MARCHAUNT, William III, of Wycombe, Bucks.

Published in The History of Parliament: the House of Commons 1386-1421, ed. J.S. Roskell, L. Clark, C. Rawcliffe., 1993
Available from Boydell and Brewer

Constituency

Dates

Family and Education

prob. s. of John and Isabel Marchaunt of Wycombe.1

Offices Held

Bailiff, Wycombe 25 Mar. 1390-1.2

Biography

A member of a prolific Wycombe family, Marchaunt is first mentioned in 1386, when he was ordered to produce guarantors that he would not harm William Church, a fellow burgess. In March 1390, he leased from the commonalty two tenements in ‘Le Newelond’ and a house in Crendon Lane, part of the rent for which—as was usual with property held of the borough at this time—was to be paid to the wardens of the local guild of St. Mary. In 1396, Marchaunt acted as a pledge in the manor court of Bassetsbury. By 1410 he held half a virgate of land on this manor, at the unusually low annual rent of 1s., and nine years later he added two more virgates of agricultural land there, one of them containing a tenement called ‘Dawyslond’, for which he paid 20s. p.a. as rent.3 It seems likely, therefore, that Marchaunt, like many of his fellow burgesses, derived at least part of his income from farming.

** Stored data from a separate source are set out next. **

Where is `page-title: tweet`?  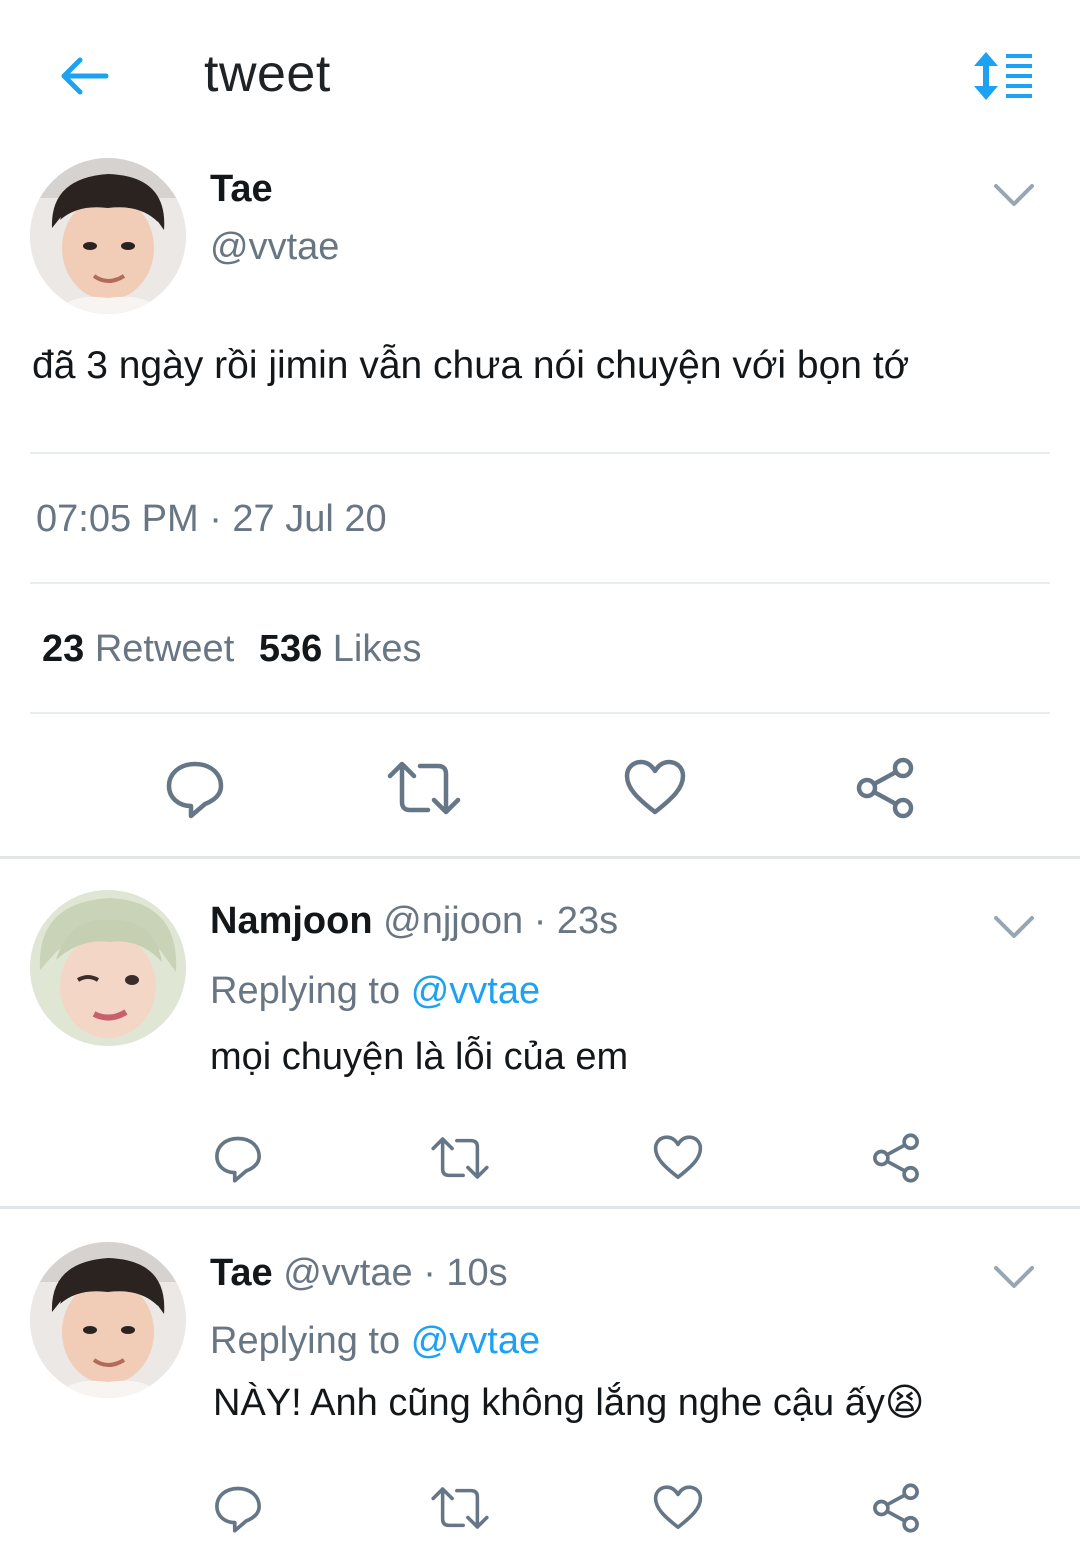
page-title: tweet is located at coordinates (268, 74).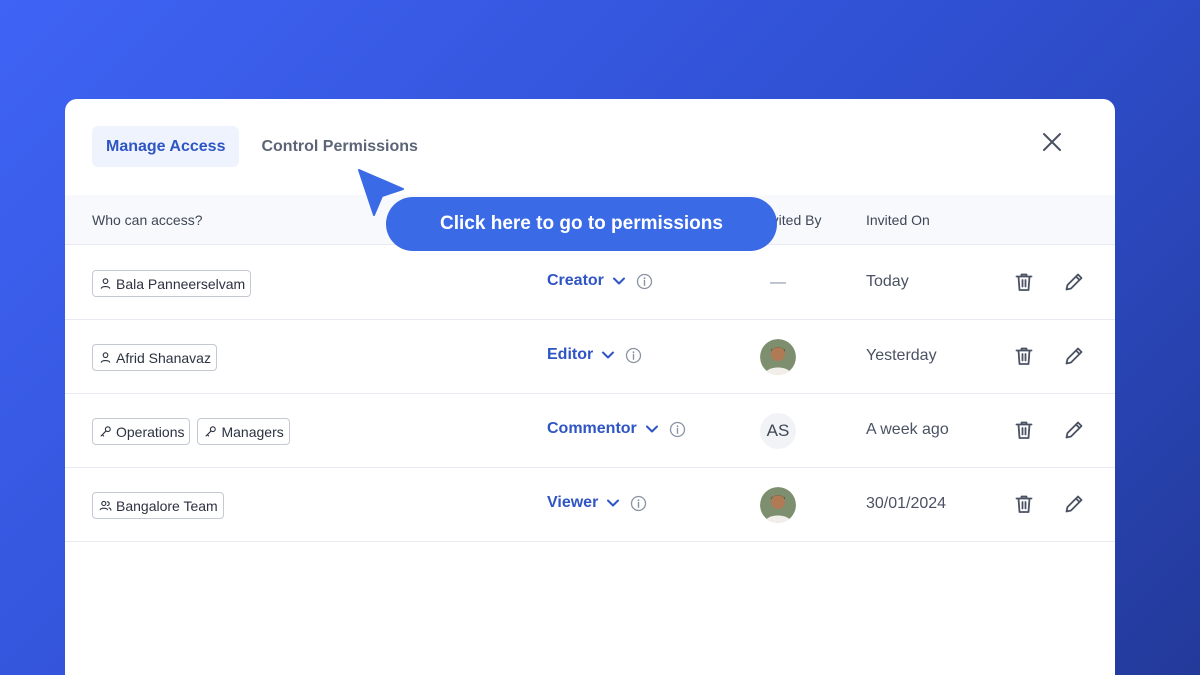 The width and height of the screenshot is (1200, 675). I want to click on role-dropdown: Viewer, so click(597, 503).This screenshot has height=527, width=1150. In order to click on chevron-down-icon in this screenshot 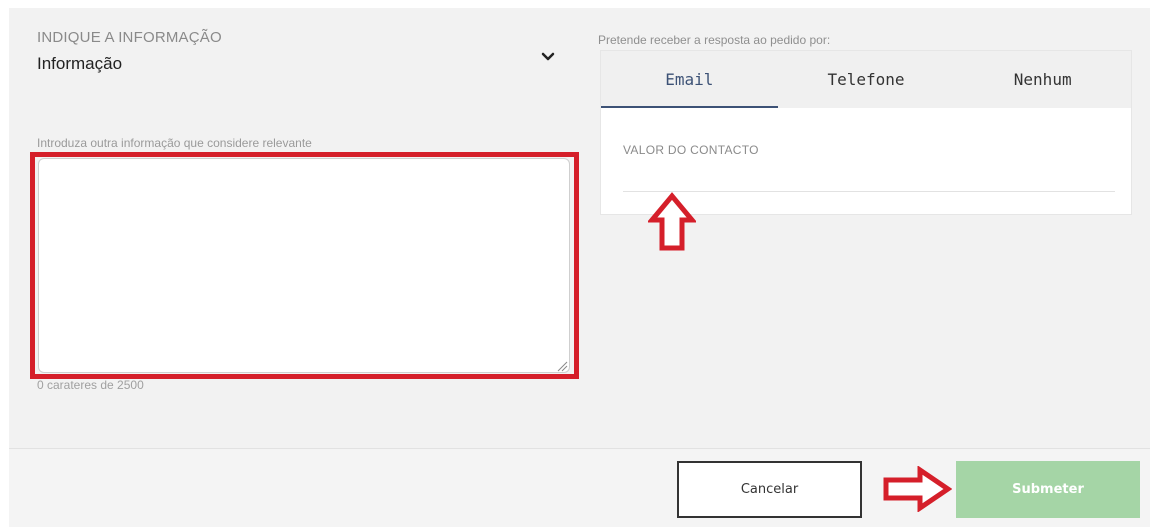, I will do `click(548, 57)`.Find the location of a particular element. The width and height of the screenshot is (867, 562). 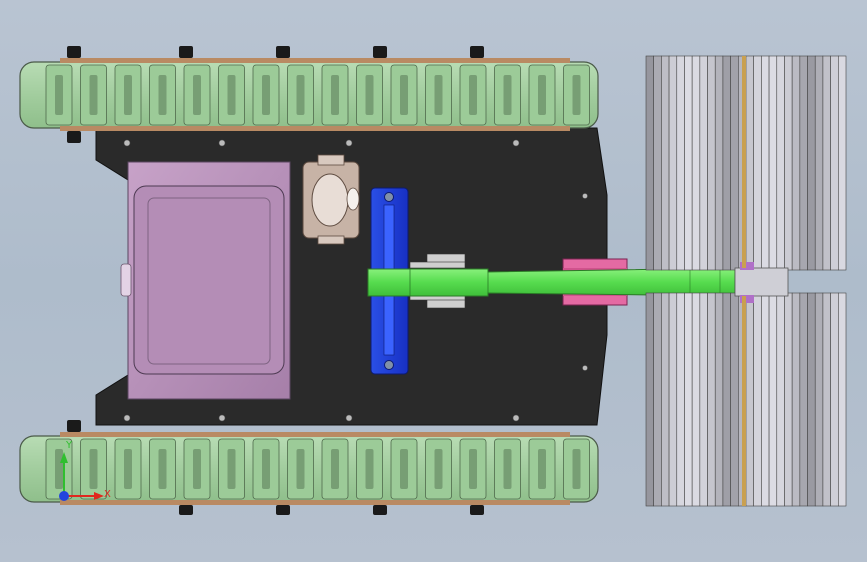

left-track is located at coordinates (309, 94).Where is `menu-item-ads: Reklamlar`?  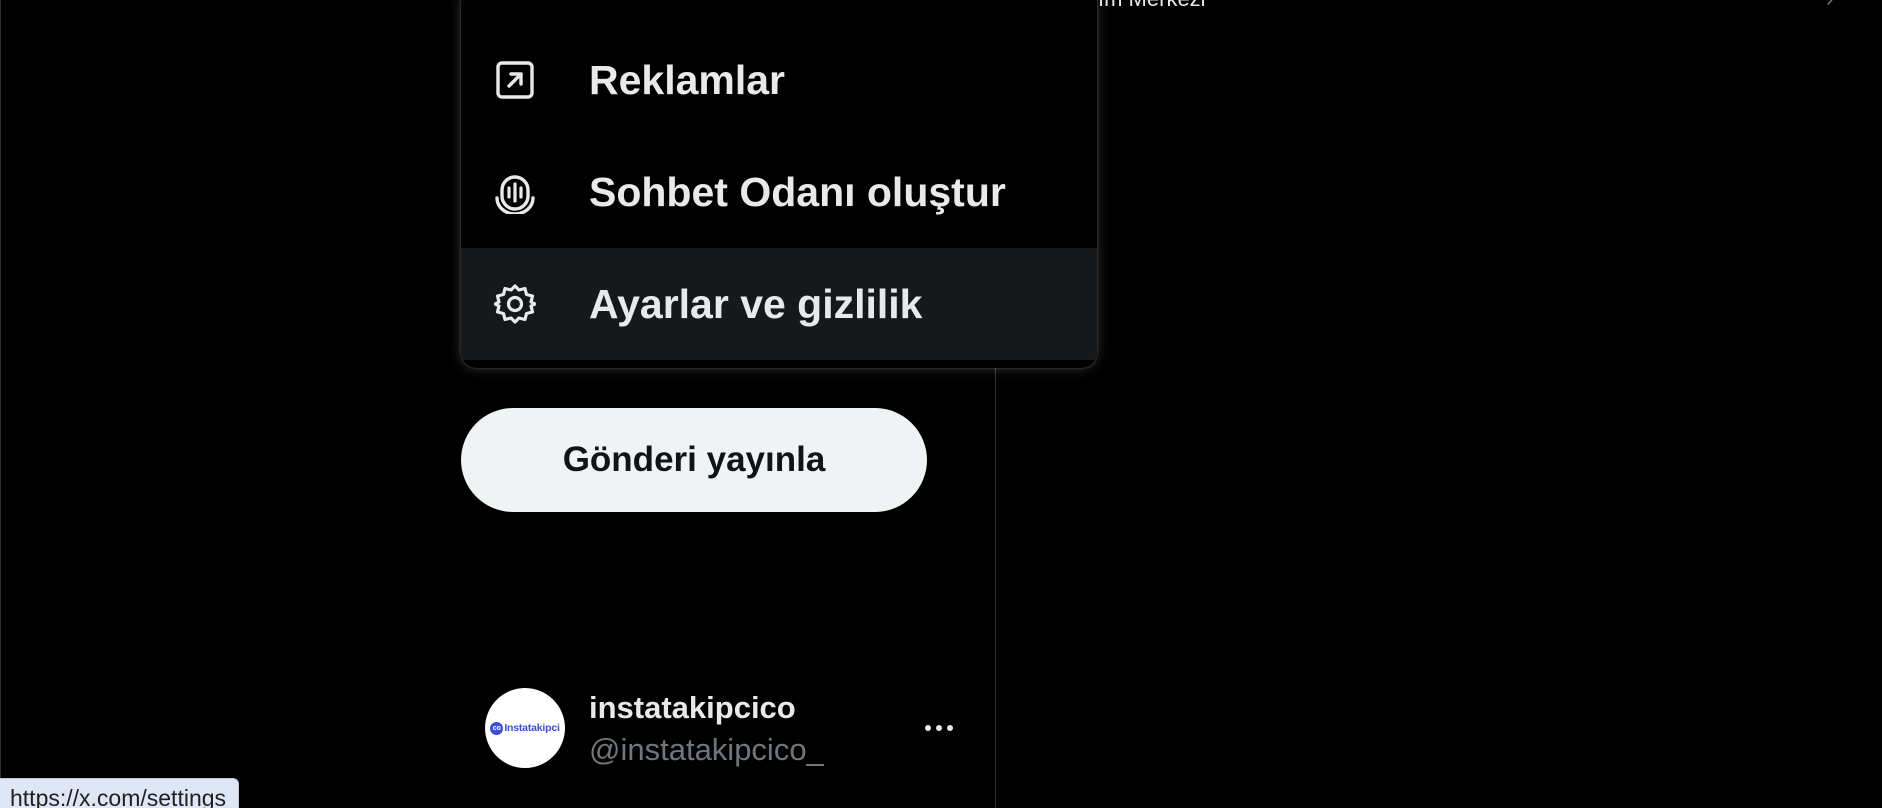 menu-item-ads: Reklamlar is located at coordinates (779, 80).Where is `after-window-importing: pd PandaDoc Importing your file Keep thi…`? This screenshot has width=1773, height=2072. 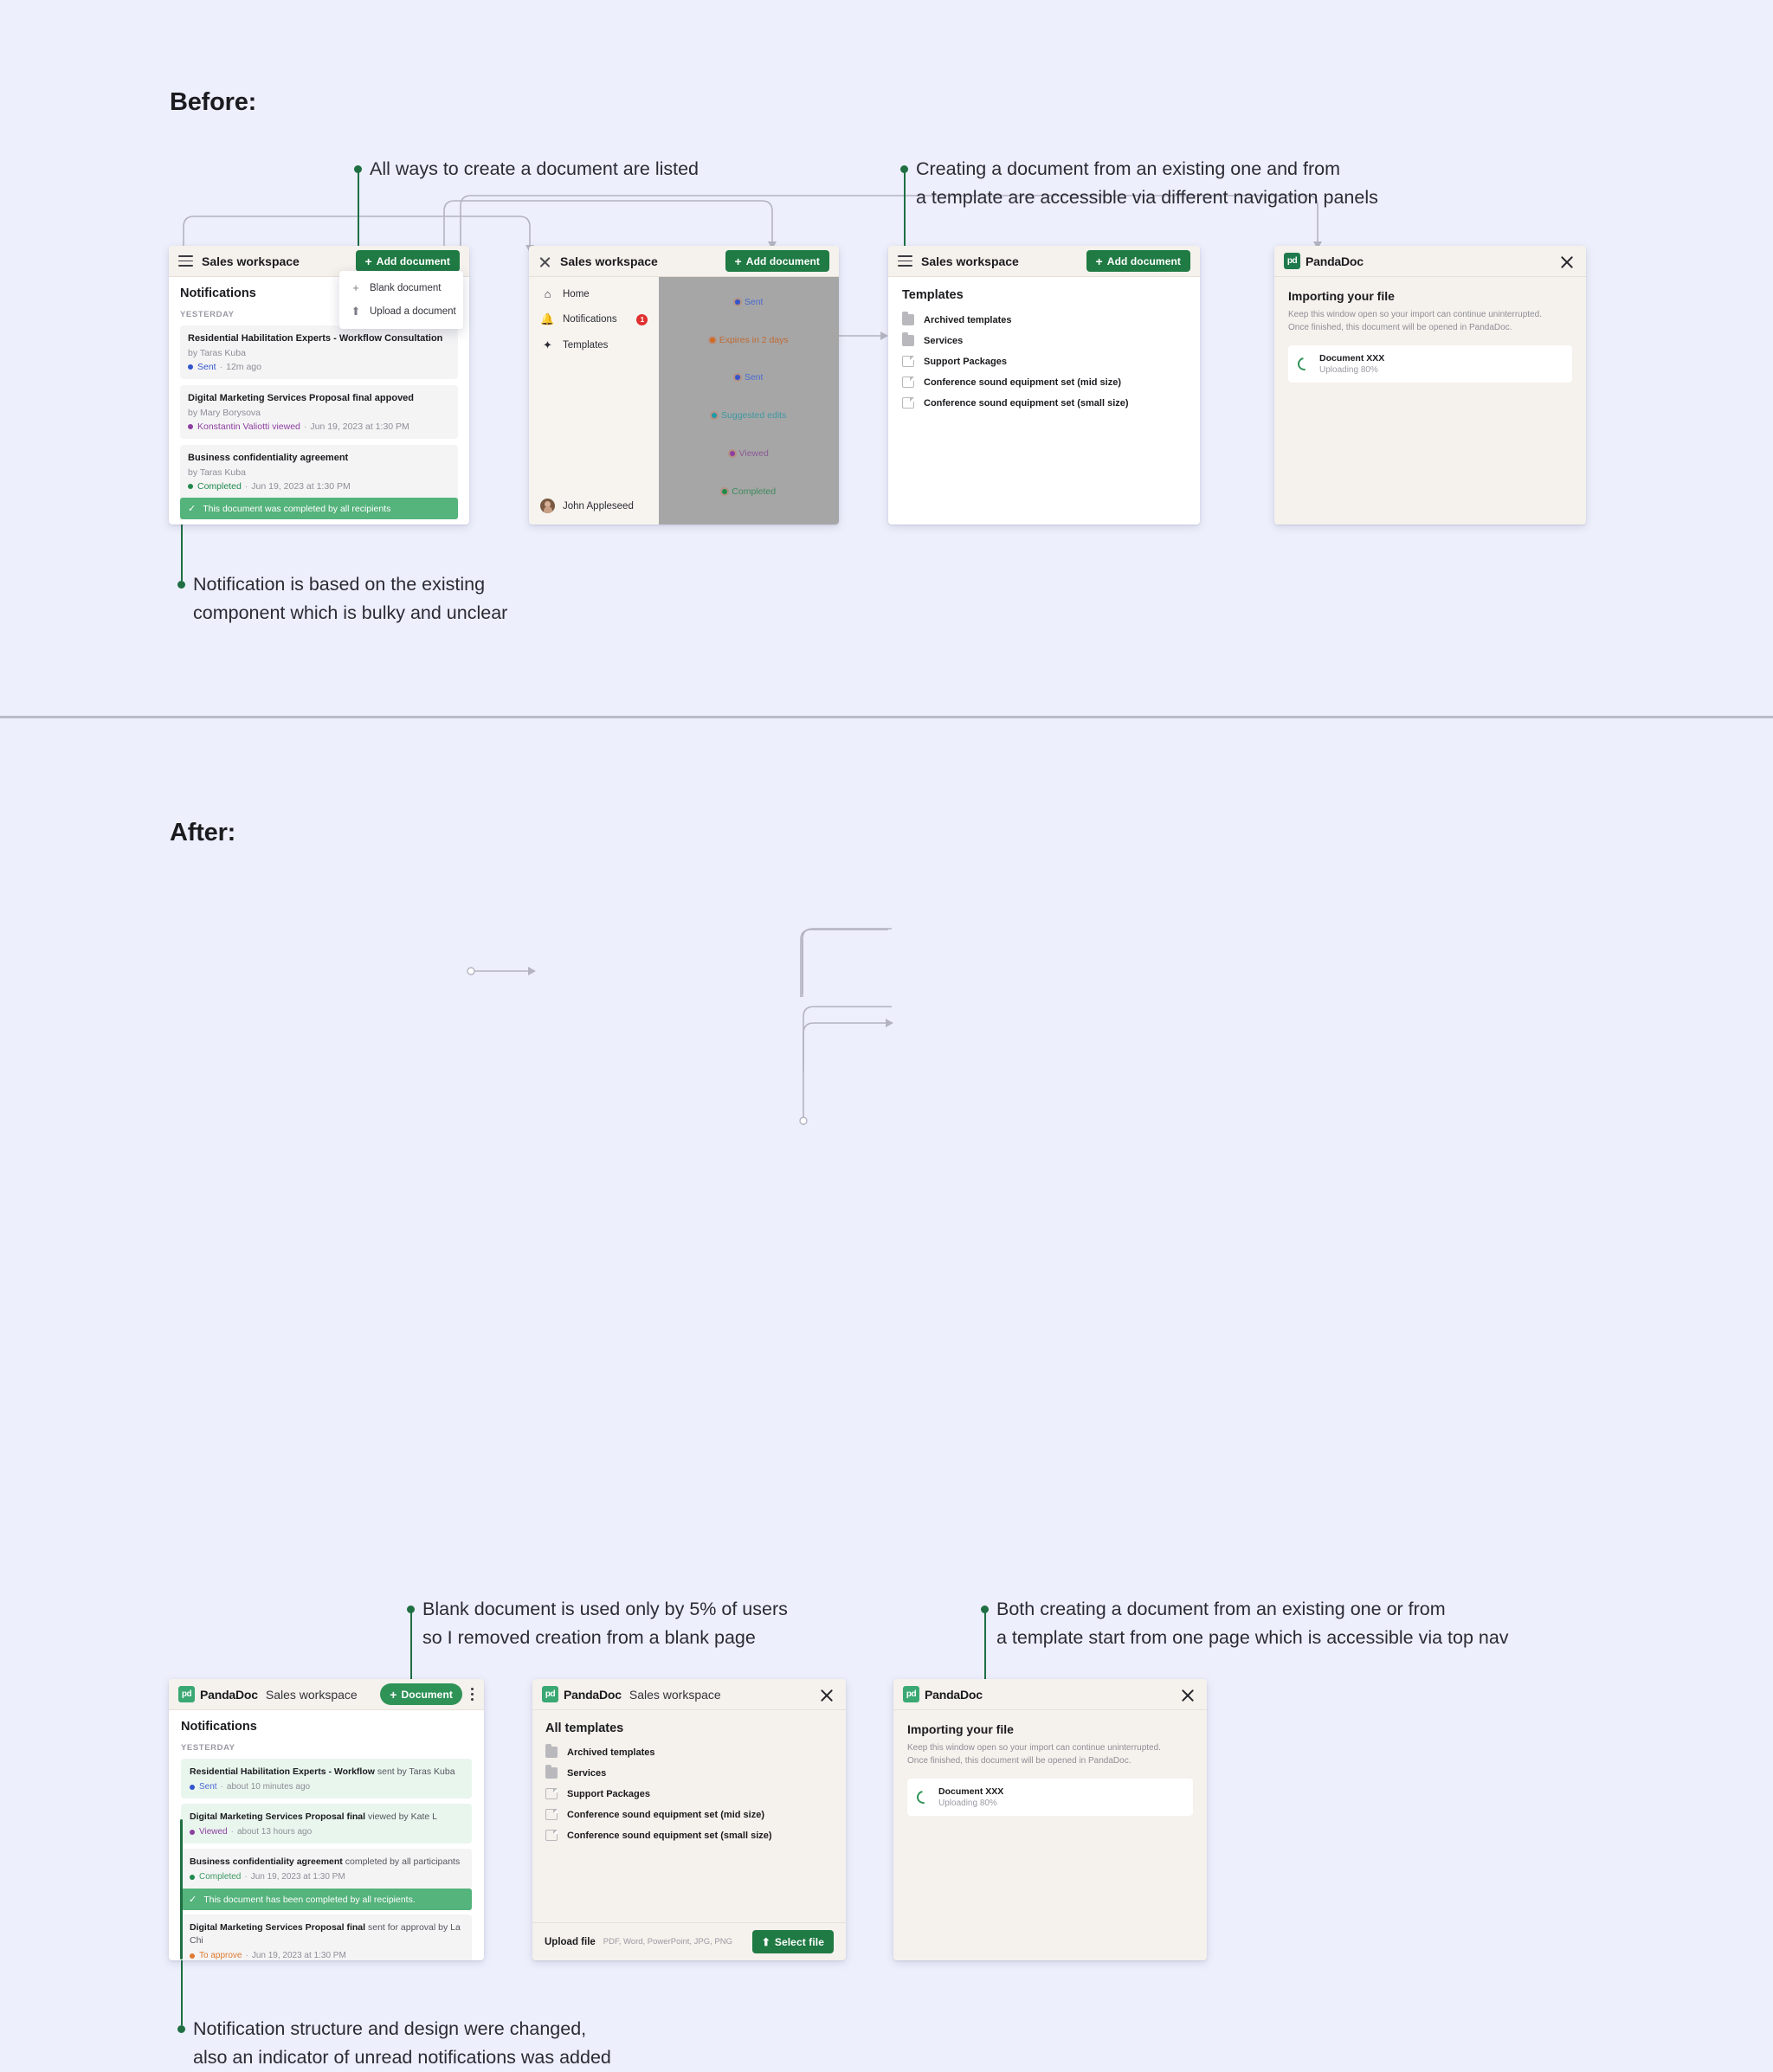 after-window-importing: pd PandaDoc Importing your file Keep thi… is located at coordinates (1050, 1820).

Marchaunt witnessed the borough’s electoral returns to the Parliaments of 1419, 1420, 1422 and 1423. He is not heard of after 1425, when he gave up part of his land in Bassetsbury to Roger More*, retaining, however, one virgate and ‘Dawyslond’.4

Ref Volumes: 1386-1421

Author: Charles Kightly

Notes

  • 1. CP25(1)21/103/10.
  • 2. First Ledger Bk. High Wycombe (Bucks. Rec. Soc. xi), 40.
  • 3. CCR, 1385-9, p. 270; First Ledger Bk. 38-40; St. George’s Chapel, Windsor recs. XV/15/1 m. 2; DL29/652/10554; SC6/764/12, 13.
  • 4. C219/12/3, 4; 13/1, 2; Windsor recs. XV/15/1 mm. 9, 10.